Department of Electrical Engineering and Computer Science, Massachusetts Institute of Technology, Cambridge, MA, 02139, USA.
TriNetX, LLC, Cambridge, MA, 02140, USA.
EBioMedicine. 2023 Dec;98:104888. doi: 10.1016/j.ebiom.2023.104888. Epub 2023 Nov 25.
Pancreatic Duct Adenocarcinoma (PDAC) screening can enable early-stage disease detection and long-term survival. Current guidelines use inherited predisposition, with about 10% of PDAC cases eligible for screening. Using Electronic Health Record (EHR) data from a multi-institutional federated network, we developed and validated a PDAC RISk Model (Prism) for the general US population to extend early PDAC detection.
Neural Network (PrismNN) and Logistic Regression (PrismLR) were developed using EHR data from 55 US Health Care Organisations (HCOs) to predict PDAC risk 6-18 months before diagnosis for patients 40 years or older. Model performance was assessed using Area Under the Curve (AUC) and calibration plots. Models were internal-externally validated by geographic location, race, and time. Simulated model deployment evaluated Standardised Incidence Ratio (SIR) and other metrics.
With 35,387 PDAC cases, 1,500,081 controls, and 87 features per patient, PrismNN obtained a test AUC of 0.826 (95% CI: 0.824-0.828) (PrismLR: 0.800 (95% CI: 0.798-0.802)). PrismNN's average internal-external validation AUCs were 0.740 for locations, 0.828 for races, and 0.789 (95% CI: 0.762-0.816) for time.
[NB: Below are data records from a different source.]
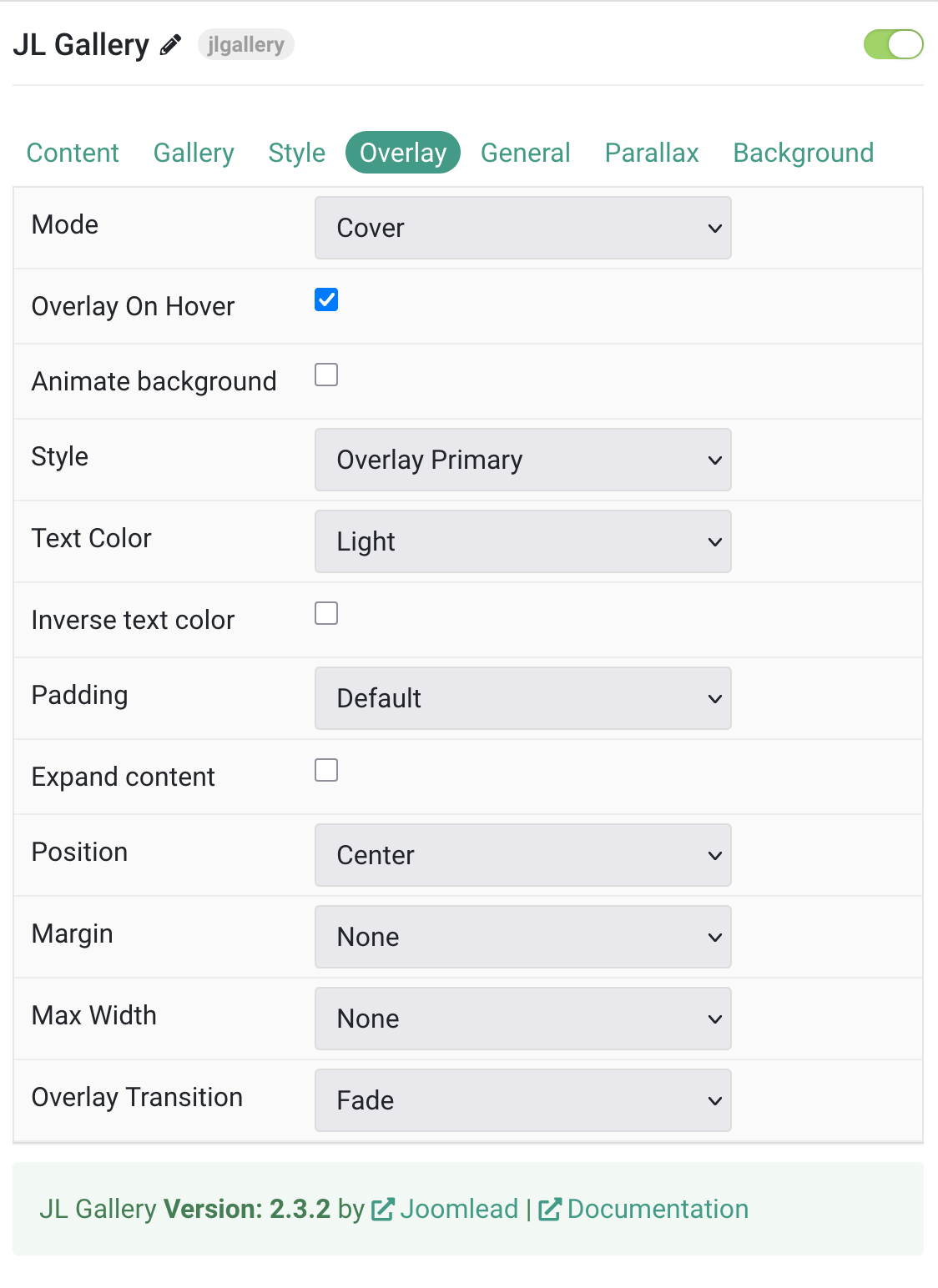Screen dimensions: 938x1288
Task: Open the Overlay Transition dropdown showing Fade
Action: pos(523,1100)
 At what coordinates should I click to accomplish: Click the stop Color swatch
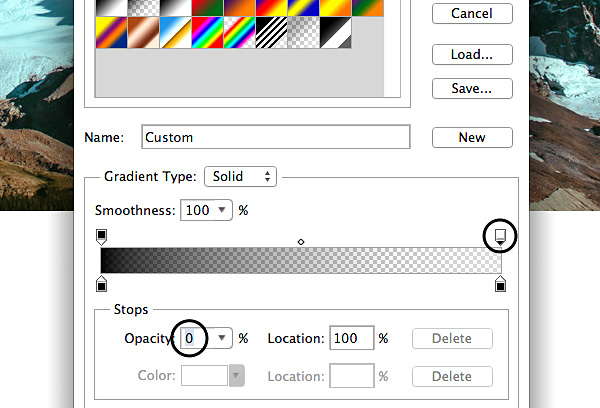tap(204, 376)
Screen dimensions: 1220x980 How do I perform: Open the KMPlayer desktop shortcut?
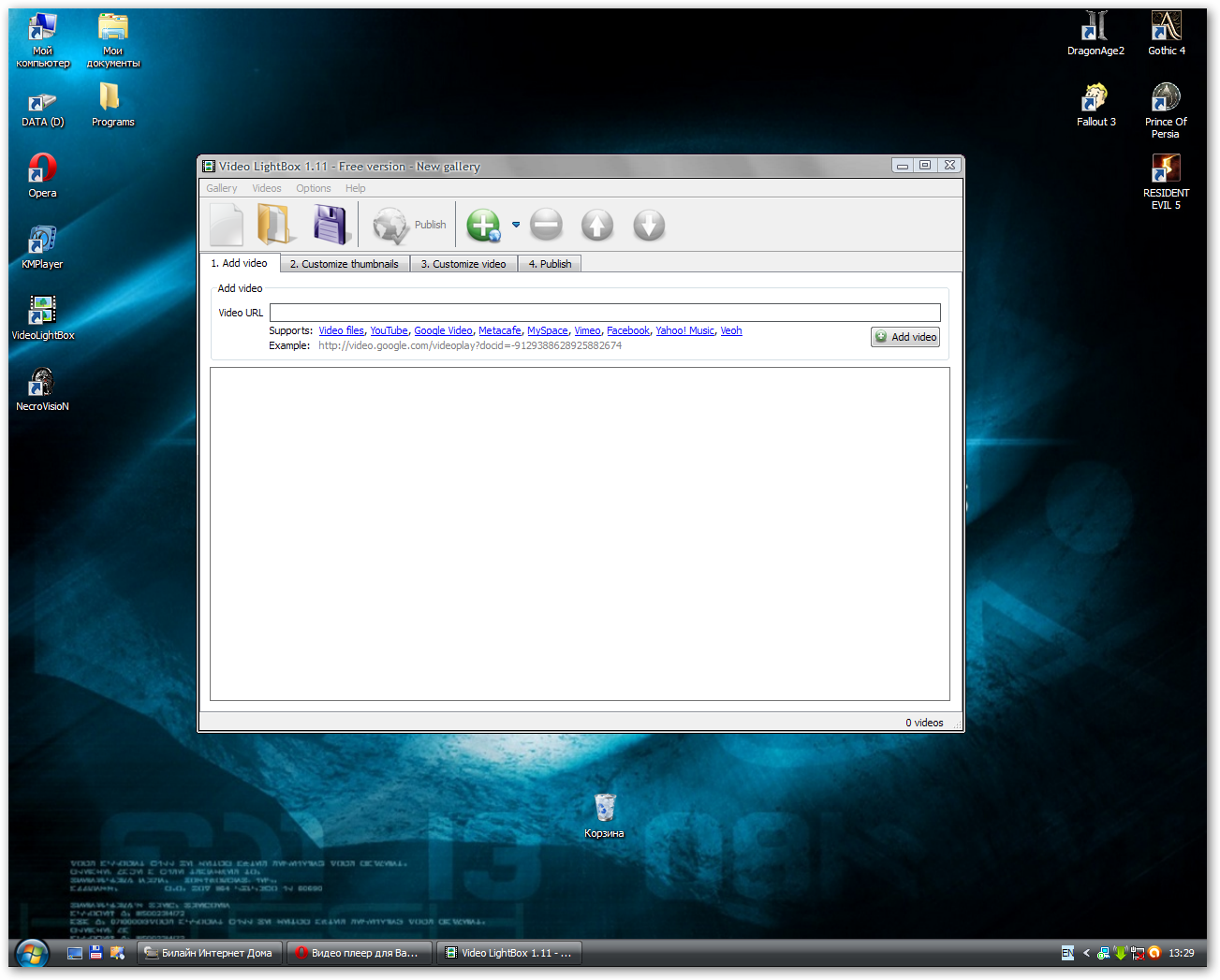(42, 245)
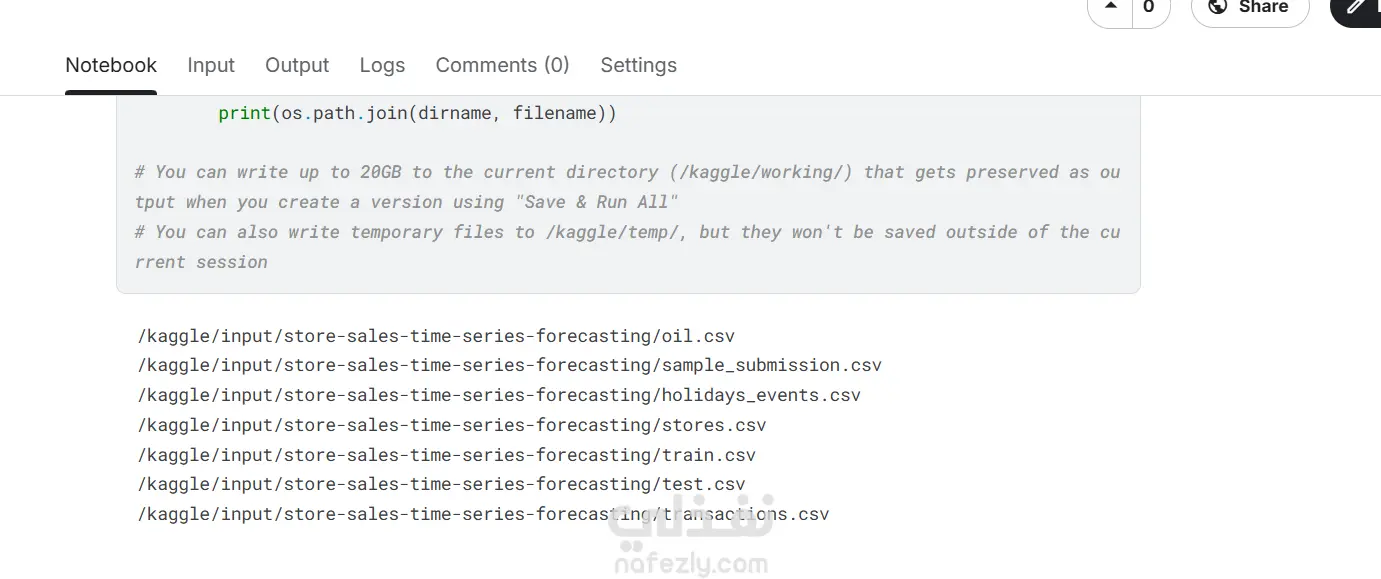
Task: Click the test.csv output path
Action: pos(441,484)
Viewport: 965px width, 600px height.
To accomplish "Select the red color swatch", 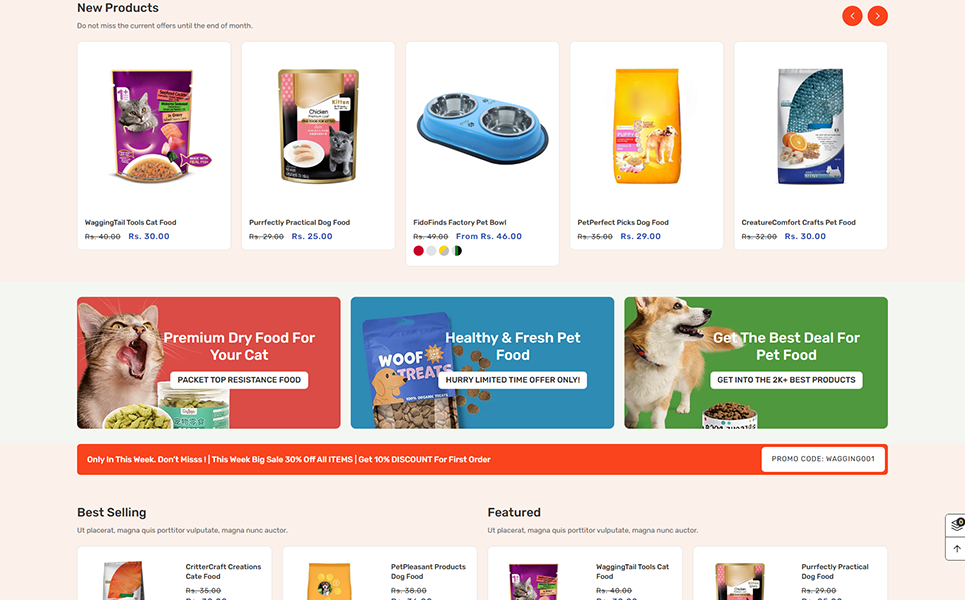I will coord(418,250).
At SIR = 5.10 (exceeding the current screening inclusion threshold) in simulated model deployment, PrismNN sensitivity was 35.9% (specificity 95.3%).
Prism models demonstrated good accuracy and generalizability across diverse populations. PrismNN could find 3.5 times more cases at comparable risk than current screening guidelines. The small number of features provided a basis for model interpretation. Integration with the federated network provided data from a large, heterogeneous patient population and a pathway to future clinical deployment.
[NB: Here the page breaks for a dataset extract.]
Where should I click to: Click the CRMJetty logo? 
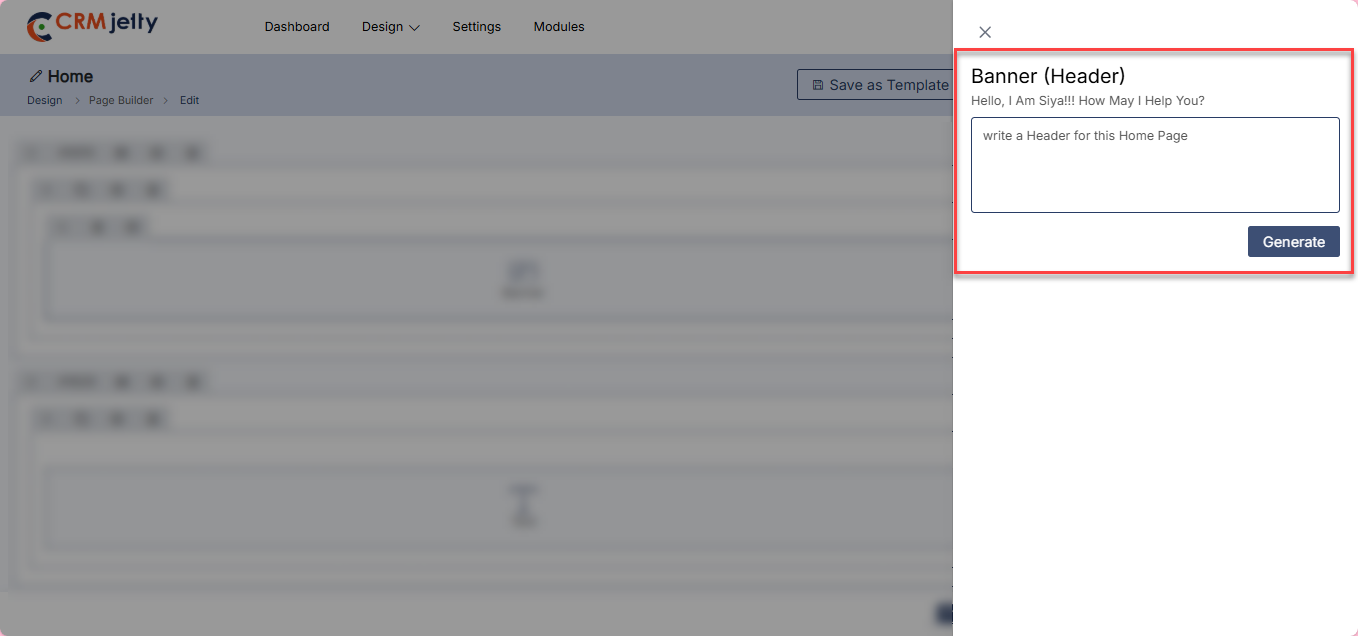click(x=92, y=26)
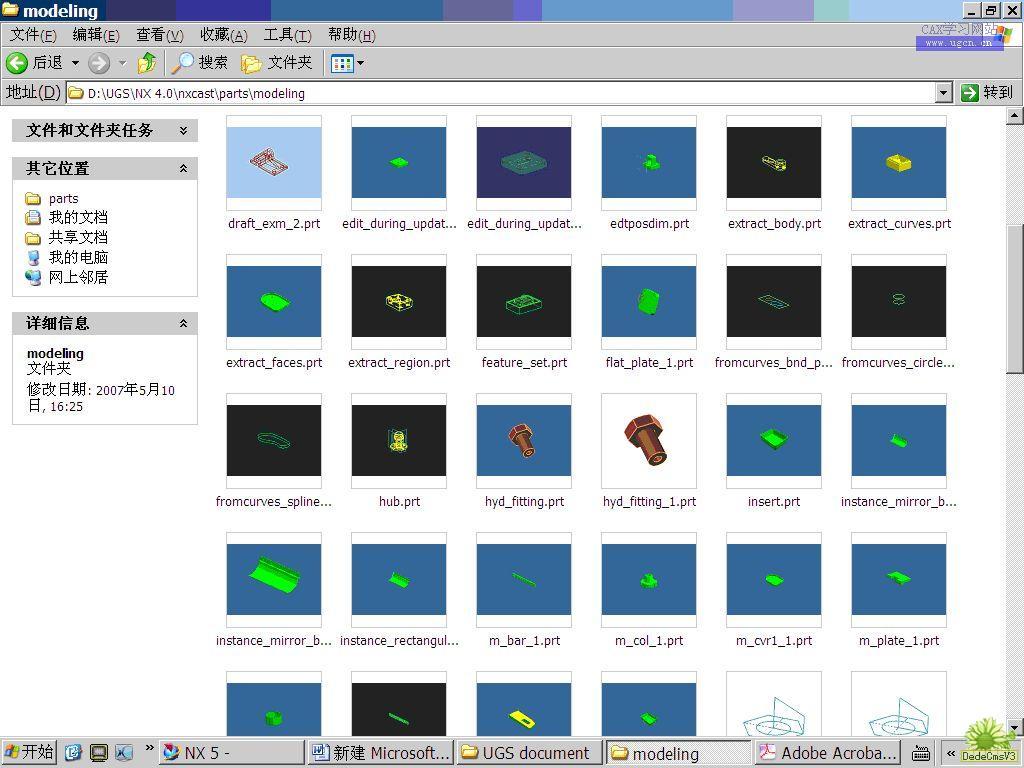Expand the address bar dropdown arrow
Image resolution: width=1024 pixels, height=768 pixels.
tap(943, 93)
Prevent Cancer Foundation, TriNetX, Boeing, DARPA, NSF, and Aarno Labs.
胰腺导管腺癌 (PDAC) 筛查可以实现疾病的早期发现和长期生存。目前的指南使用遗传易感性,约有 10%的 PDAC 病例符合筛查条件。我们利用来自多机构联邦网络的电子健康记录 (EHR) 数据,为一般美国人群开发并验证了 PDAC RISk 模型 (Prism),以扩大早期 PDAC 的检测范围。
使用来自 55 个美国医疗保健组织 (HCO) 的 EHR 数据,使用神经网络 (PrismNN) 和逻辑回归 (PrismLR) 来预测 40 岁及以上患者诊断前 6-18 个月的 PDAC 风险。使用曲线下面积 (AUC) 和校准图评估模型性能。通过地理位置、种族和时间对模型进行内部-外部验证。模拟模型部署评估标准化发病比 (SIR) 和其他指标。
研究纳入了 35387 例 PDAC 病例、1500081 例对照和每位患者 87 个特征,PrismNN 的测试 AUC 为 0.826(95%CI:0.824-0.828)(PrismLR:0.800(95%CI:0.798-0.802))。PrismNN 的平均内部-外部验证 AUC 分别为地理位置 0.740、种族 0.828 和时间 0.789(95%CI:0.762-0.816)。在模拟模型部署中,当 SIR=5.10(超过当前筛查纳入标准)时,PrismNN 的敏感性为 35.9%(特异性 95.3%)。
Prism 模型在不同人群中表现出良好的准确性和泛化能力。PrismNN 可以在可比风险下发现 3.5 倍的病例,而不是当前的筛查指南。较少的特征为模型解释提供了基础。与联邦网络的整合提供了来自大型异质患者群体的数据,并为未来的临床部署提供了途径。
预防癌症基金会、TriNetX、波音公司、DARPA、NSF 和 Aarno Labs。